There are four sub-schools
- School of Basic Medicine,
- School of Public Health，
- School of Pharmaceutical Science,
- School of Nursing;

and four clinical affiliated hospitals (all of the 3A level):
- 1st Hospital of Jilin University,
- 2nd Hospital of Jilin University,
- China-Japan Union Hospital of Jilin University
- Hospital of Stomatology,
In addition, there is one Research Laboratory of Regenerative Science.

==Professional Programs==

The undergraduate programs include Clinical Medicine, Dental Medicine, Preventive Medicine, Radiology, Information Management and System Program (medicine), Pharmacy, Clinical Pharmacy, Bioengineering, Nursing, and Physiotherapy in Rehabilitation Sciences.

There are about 10,000 students, including 5,500 undergraduate students and 4,500 postgraduate students.

==Research==
The Norman Bethune Health Science Center of Jilin University has won four scientific awards of National level. The ESI global ranks of Clinical medicine and Pharmacology and Toxicology are among the top 1%.

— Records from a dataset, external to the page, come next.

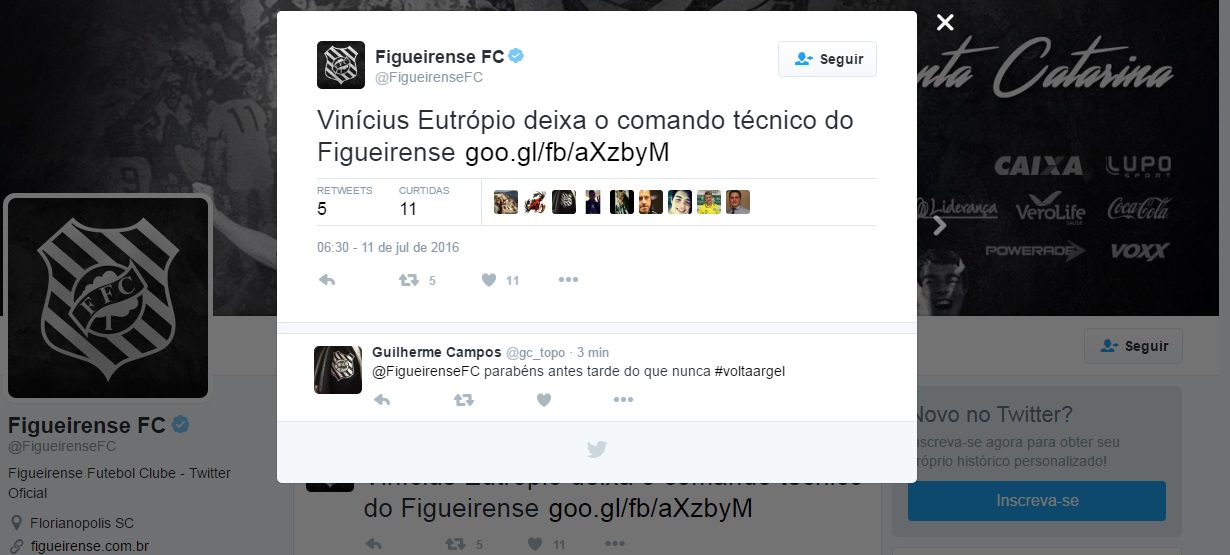Click Figueirense FC avatar in tweet header
This screenshot has height=555, width=1230.
pos(340,65)
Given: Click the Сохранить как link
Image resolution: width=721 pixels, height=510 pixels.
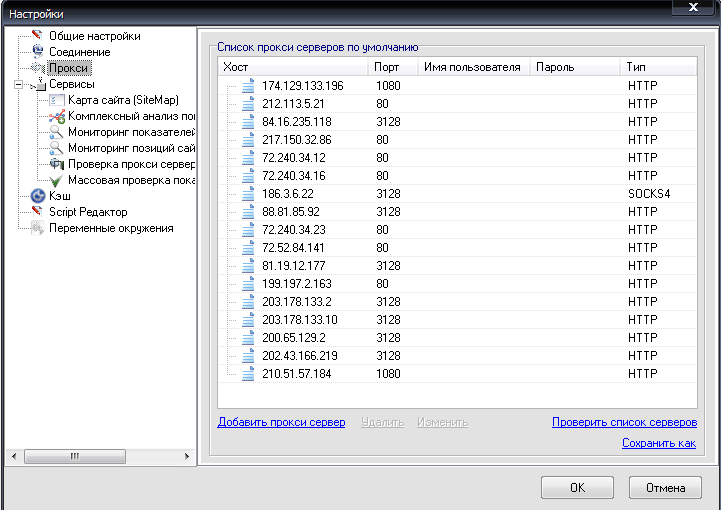Looking at the screenshot, I should coord(658,443).
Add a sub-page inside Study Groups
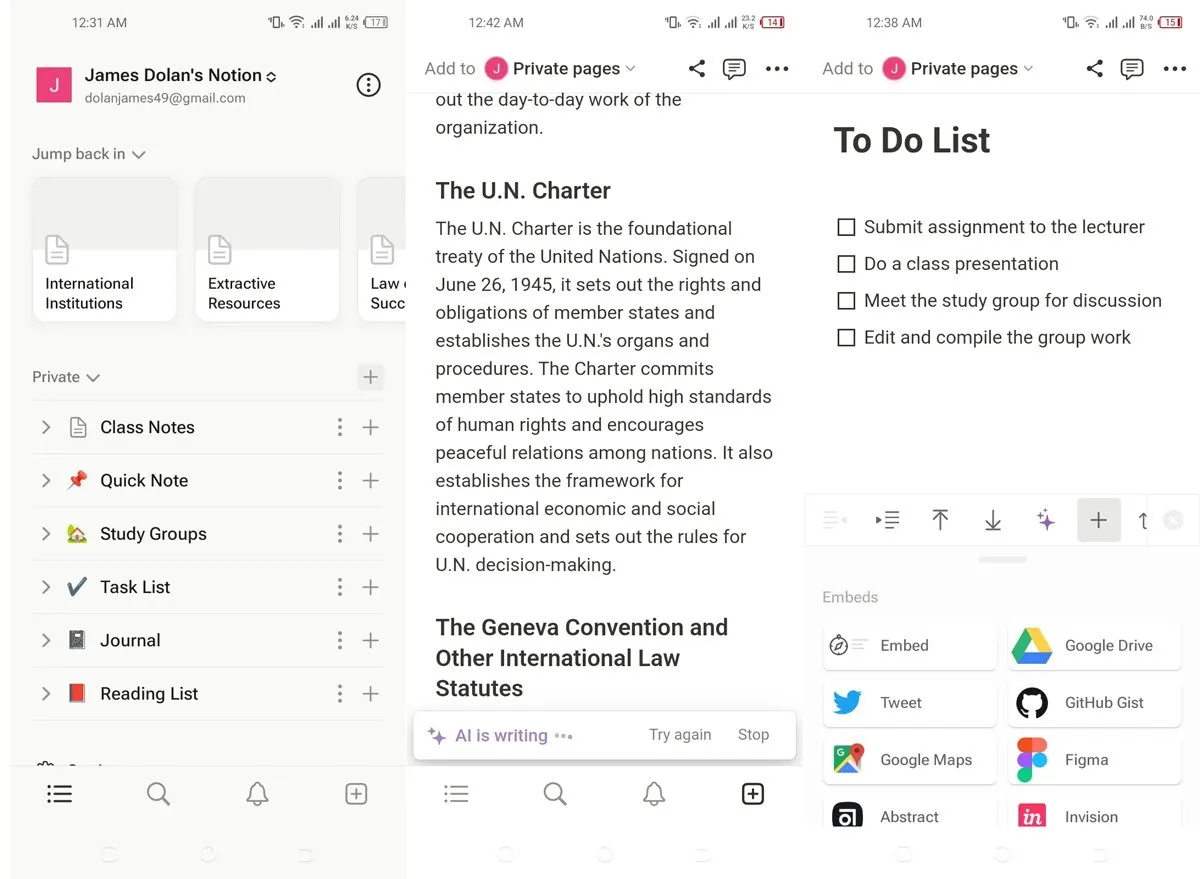This screenshot has width=1200, height=879. tap(370, 534)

In the year from 1 December 2024 to 30 November 2025, the center altogether published 163 research papers on Nature Index.

==Journals==
The center runs the following journals (in Chinese):
- 吉林大学学报（医学版） (Journal of Jilin University (Medical Edition), formerly Journal of Bethune Medical University).
- 中风与神经疾病杂志 (Journal of Stroke and Neurological Diseases)
- 临床肝胆病杂志 (Journal of Clinical Hepatobiliary Diseases)
- 中国实验诊断学 (Chinese Journal of Experimental Diagnostics)
- 国际老年医学杂志 (International Journal of Geriatrics)

==International cooperation==
Norman Bethune Health Science Center has academic exchange with institutions from over twenty counties and regions, including Japan, Canada, US, Briton, Sweden and Hong Kong.